The young mother and her daughter I became aware of later. I don’t know if they had been there since my first day on the beach or appeared afterward. In the three or four days following my arrival I hardly noticed a rather loud group of Neapolitans, children, adults, a man in his sixties with a mean expression, four or five children who fought fiercely in the water and on land, a large woman with short legs and heavy breasts, nearly forty, perhaps, who went back and forth between the beach and the bar, painfully dragging a pregnant belly, the great, naked arc stretched between the two halves of her bathing suit.
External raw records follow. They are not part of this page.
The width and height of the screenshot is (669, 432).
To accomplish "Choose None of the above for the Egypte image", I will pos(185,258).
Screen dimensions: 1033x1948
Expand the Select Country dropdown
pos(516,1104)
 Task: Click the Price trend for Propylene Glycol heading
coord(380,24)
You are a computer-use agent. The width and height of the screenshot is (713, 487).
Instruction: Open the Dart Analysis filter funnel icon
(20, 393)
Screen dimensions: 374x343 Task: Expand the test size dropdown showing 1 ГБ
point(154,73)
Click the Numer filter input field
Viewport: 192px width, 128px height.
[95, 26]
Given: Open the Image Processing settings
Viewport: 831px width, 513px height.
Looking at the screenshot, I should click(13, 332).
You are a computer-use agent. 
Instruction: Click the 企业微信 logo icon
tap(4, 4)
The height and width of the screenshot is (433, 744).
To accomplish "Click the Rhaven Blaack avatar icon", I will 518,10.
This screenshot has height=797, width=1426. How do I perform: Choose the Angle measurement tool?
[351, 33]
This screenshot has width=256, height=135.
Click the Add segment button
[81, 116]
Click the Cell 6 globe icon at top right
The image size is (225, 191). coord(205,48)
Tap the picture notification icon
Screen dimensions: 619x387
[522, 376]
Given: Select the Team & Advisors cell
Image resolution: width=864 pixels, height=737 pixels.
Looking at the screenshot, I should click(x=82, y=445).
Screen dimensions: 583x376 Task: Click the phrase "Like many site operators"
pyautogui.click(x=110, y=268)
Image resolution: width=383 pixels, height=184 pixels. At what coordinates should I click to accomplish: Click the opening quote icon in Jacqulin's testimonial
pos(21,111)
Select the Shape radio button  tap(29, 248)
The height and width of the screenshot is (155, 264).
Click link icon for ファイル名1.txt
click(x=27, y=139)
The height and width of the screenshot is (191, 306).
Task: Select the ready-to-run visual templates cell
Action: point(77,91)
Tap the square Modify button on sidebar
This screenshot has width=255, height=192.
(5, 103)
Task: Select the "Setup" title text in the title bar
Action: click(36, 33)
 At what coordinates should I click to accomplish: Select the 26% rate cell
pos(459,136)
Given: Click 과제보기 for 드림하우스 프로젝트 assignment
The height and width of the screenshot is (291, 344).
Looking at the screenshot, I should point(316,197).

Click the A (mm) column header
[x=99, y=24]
They were all related, parents, grandparents, children, grandchildren, cousins, in-laws, and their laughter rang out noisily. They called each other by name with drawn-out cries, hurled exclamatory or conspiratorial comments, at times quarreled: a large family group, similar to the one I had been part of when I was a girl, the same jokes, the same sentimentality, the same rages.

One day I looked up from my book and, for the first time, saw the young woman and the little girl. They were returning from the water’s edge to their umbrella, she no more than twenty, her head bent, and the child, three or four years old, gazing up at her, rapt, holding a doll the way a mother carries a child in her arms. They were talking to each other peacefully, as if they alone existed. From the umbrella, the pregnant woman called out irritatedly in their direction, and a fat gray-haired woman in her fifties, fully dressed, who was perhaps the mother, made gestures of discontent, disapproving of I don’t know what. But the girl seemed deaf and blind, she went on talking to the child and walking up from the sea with measured steps, leaving on the sand the dark shadow of her footprints.

They, too, were part of the big noisy family, but she, the young mother, seen this way, from a distance, with her slim body, the tastefully chosen one-piece bathing suit, the slender neck, the shapely head and long, wavy, glossy black hair, the Indian face with its high cheekbones, the heavy eyebrows and slanting eyes, seemed to me an anomaly in the group, an organism that had mysteriously escaped the rule, the victim, now assimilated, of a kidnapping or of an exchange in the cradle.